Aravind Srinivasan's main research-interests are in algorithms, probabilistic methods, data science, network science, and machine learning: theory, and applications in areas including health, E-commerce, cloud computing, Internet advertising, and fairness. They span areas including:
Dr. Srinivasan was appointed a Distinguished University Professor of the University of Maryland in 2020: this is the highest academic honor the university confers upon its faculty. He is an elected Fellow of six professional societies: ACM, AAAS, IEEE, AMS, EATCS, and SIAM. He was elected a Member of Academia Europaea, the Academy of Europe, in 2018. He received a Distinguished Alumnus Award from his alma mater IIT Madras. He also received the Distinguished Faculty Award from the Board of Visitors of the College of Computing, Mathematical, and Natural Sciences (University of Maryland) in 2016. He is a recipient of the Dijkstra Prize, the Danny Lewin Award, and the Distinguished Career Award in Computer Science from the Washington Academy of Sciences. His past and current research have been funded by research awards from Adobe, Amazon, and Google, and by grants/contracts from the NSF, IARPA, and USARO. He was eighth in India in the Joint Entrance Examination for the Indian Institutes of Technology (IITs) in 1985.

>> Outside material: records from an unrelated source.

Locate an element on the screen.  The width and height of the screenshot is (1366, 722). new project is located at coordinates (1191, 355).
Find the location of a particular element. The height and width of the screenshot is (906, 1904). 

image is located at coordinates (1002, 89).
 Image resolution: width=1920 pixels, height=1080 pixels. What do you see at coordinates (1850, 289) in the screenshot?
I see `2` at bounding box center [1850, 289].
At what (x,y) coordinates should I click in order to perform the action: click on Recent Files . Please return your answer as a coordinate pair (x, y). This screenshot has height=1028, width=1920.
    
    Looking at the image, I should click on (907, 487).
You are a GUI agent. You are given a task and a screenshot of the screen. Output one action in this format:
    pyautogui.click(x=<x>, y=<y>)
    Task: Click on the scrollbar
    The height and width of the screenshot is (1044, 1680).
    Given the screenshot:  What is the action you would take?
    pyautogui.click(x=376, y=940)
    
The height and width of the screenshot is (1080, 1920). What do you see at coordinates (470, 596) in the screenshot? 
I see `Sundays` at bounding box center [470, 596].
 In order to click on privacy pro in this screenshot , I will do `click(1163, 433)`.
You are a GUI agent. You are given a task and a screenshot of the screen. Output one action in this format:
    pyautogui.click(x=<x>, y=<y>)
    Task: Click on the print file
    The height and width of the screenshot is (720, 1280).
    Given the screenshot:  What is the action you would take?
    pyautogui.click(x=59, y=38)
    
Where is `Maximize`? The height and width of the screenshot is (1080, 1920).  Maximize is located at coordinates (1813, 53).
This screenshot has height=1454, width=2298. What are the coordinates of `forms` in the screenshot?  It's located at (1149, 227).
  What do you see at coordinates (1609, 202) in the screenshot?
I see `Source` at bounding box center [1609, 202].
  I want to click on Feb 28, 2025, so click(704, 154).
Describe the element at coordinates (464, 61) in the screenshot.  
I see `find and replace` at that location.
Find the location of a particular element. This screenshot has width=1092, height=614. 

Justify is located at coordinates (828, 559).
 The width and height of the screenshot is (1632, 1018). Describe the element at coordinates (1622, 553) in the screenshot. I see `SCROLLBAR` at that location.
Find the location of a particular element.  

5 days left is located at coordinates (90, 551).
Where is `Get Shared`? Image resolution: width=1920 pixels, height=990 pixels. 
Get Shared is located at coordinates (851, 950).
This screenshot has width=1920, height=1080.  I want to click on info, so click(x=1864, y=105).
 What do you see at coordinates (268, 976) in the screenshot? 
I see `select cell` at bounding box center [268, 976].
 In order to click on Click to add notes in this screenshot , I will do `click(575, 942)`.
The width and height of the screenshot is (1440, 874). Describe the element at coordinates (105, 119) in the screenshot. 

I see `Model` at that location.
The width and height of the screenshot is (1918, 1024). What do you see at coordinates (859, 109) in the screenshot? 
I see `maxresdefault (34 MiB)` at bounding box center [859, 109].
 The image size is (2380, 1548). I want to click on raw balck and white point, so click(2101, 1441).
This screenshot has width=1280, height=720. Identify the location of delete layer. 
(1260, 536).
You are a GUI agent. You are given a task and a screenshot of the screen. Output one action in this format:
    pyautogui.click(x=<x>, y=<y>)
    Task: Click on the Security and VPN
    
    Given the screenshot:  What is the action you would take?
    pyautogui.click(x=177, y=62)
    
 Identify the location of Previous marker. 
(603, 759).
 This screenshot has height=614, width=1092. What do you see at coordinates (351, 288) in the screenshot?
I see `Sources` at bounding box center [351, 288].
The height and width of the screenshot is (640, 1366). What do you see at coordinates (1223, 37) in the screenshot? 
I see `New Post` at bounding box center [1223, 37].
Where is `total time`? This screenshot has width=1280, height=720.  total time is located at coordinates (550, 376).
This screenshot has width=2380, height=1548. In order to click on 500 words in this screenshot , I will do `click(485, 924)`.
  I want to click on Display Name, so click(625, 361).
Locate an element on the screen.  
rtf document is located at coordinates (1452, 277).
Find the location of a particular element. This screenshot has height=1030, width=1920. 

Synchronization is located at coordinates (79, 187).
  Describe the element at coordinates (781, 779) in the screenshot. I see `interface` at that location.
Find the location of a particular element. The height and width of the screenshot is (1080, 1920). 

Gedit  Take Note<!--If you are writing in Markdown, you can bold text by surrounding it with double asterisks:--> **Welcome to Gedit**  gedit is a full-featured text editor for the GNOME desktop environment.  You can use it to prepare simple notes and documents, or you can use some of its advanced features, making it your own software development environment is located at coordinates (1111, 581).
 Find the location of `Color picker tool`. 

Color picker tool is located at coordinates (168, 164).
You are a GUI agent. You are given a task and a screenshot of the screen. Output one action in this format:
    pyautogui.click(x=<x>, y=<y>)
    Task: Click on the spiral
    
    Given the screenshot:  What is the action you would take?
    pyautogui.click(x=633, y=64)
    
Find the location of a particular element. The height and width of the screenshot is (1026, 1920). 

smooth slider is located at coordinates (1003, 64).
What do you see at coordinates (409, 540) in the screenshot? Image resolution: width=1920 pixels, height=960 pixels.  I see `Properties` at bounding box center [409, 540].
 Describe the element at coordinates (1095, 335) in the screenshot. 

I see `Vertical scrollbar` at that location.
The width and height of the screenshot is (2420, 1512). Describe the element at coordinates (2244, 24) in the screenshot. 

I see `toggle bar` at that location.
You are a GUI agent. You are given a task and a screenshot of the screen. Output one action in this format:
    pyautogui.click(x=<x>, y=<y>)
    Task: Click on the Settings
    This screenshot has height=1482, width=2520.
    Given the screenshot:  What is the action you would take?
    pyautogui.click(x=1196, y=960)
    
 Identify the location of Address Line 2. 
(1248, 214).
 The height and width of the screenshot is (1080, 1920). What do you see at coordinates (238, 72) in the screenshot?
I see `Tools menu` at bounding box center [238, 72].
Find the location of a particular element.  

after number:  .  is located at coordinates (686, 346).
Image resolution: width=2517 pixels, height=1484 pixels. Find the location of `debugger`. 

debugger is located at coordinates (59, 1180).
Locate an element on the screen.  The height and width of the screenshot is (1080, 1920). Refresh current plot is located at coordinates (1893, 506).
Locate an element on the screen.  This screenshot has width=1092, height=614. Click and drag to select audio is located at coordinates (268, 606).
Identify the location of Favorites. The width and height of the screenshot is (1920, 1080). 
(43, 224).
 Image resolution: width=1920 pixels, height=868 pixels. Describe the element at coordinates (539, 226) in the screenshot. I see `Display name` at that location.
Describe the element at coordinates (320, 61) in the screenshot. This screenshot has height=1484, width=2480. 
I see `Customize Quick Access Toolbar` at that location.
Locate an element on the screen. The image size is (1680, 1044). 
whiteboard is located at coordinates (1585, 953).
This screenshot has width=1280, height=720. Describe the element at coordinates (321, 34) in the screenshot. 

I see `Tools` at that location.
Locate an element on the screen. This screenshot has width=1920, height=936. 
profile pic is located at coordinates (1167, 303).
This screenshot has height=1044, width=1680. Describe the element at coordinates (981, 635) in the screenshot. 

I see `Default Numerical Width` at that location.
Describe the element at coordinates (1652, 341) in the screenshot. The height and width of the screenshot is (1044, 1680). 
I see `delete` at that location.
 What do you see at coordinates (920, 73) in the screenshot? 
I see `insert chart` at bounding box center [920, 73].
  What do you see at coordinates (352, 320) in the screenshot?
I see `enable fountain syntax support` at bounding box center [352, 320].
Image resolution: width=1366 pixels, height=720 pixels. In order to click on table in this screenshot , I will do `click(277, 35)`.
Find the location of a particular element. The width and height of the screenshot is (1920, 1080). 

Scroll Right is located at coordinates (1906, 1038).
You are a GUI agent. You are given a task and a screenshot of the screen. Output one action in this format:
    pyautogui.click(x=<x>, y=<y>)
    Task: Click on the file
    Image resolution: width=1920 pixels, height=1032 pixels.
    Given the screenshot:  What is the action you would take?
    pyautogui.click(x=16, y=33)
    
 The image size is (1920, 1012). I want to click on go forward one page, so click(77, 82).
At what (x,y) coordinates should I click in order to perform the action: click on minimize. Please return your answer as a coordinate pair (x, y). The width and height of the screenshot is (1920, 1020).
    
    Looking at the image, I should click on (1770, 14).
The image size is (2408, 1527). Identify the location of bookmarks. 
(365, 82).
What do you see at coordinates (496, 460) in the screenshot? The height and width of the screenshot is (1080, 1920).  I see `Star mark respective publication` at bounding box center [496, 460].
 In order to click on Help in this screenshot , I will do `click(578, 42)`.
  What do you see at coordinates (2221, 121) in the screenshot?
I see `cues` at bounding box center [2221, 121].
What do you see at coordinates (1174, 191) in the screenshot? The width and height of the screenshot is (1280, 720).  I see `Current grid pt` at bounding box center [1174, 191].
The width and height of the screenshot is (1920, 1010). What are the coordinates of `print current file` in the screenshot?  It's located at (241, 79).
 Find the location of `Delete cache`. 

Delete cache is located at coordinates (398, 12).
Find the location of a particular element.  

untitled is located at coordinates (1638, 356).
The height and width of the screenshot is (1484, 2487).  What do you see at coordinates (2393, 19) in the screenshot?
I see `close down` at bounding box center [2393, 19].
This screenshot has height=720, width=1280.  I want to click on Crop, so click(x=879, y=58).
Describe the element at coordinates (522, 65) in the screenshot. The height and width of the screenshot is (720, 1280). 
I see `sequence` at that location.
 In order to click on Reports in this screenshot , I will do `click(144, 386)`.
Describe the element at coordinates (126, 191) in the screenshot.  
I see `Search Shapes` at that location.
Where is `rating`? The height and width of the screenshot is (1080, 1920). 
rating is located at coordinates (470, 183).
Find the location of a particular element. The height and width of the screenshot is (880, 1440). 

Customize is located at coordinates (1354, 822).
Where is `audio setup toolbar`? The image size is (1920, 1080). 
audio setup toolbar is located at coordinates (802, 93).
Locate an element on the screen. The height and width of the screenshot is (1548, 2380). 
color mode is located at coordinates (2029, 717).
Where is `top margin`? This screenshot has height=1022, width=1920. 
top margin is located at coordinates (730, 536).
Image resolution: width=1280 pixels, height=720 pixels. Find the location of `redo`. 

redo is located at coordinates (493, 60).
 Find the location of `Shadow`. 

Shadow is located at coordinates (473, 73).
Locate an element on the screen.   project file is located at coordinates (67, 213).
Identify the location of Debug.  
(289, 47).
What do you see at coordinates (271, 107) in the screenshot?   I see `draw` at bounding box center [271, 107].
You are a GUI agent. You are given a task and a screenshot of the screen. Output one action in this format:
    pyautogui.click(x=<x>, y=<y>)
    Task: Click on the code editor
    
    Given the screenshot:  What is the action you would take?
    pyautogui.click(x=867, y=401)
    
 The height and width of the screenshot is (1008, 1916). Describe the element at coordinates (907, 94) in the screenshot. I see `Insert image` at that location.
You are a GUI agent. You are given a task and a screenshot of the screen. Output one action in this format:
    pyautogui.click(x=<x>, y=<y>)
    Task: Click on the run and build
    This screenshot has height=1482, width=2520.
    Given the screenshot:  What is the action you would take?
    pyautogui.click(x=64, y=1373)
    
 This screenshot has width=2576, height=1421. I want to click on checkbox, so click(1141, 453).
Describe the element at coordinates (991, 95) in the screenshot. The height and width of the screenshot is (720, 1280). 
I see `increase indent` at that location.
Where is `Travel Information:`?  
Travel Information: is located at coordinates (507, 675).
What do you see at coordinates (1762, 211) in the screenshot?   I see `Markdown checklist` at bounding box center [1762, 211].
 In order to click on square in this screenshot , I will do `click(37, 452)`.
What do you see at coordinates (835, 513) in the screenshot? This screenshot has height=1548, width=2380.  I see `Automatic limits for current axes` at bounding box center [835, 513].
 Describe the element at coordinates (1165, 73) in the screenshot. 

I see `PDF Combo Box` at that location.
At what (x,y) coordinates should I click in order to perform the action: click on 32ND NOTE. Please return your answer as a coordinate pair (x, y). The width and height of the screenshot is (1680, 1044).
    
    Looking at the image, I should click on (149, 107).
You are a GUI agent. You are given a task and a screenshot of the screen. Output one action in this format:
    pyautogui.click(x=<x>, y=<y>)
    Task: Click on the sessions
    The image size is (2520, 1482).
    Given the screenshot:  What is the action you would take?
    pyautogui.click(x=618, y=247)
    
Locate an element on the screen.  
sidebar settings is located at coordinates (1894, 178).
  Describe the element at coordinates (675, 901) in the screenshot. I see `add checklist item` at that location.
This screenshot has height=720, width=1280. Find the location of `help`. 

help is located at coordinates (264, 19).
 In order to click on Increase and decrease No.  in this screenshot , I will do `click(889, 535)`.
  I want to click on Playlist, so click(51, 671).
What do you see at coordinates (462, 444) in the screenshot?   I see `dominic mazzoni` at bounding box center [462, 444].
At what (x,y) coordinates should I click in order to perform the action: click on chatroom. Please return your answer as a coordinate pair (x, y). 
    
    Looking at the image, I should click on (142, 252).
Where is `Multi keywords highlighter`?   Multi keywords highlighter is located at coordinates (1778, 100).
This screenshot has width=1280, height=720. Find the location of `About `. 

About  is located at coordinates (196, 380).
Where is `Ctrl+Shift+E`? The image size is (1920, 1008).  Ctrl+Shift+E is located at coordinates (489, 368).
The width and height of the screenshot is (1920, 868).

Aravind Srinivasan served as Vice Chair of the IEEE Technical Committee on the Mathematical Foundations of Computing from 2015 to 2017. He has served on the Board of Advisors for ZeroFOX Inc., He has also been serving as an Amazon Scholar since 2019.
Aravind's detailed CV is also available.
An addendum by Aravind: (Auto-)Biographies such as the above might appear to cast all the professional recognition received by a person as due to their own effort and/or ability. In reality, a large number of people and institutions---too many to list here---have supported me substantially, and continue to do so. I gratefully acknowledge the kindness shown by these institutions and people: I could not have had even a small fraction of my professional advancement without their guidance and support.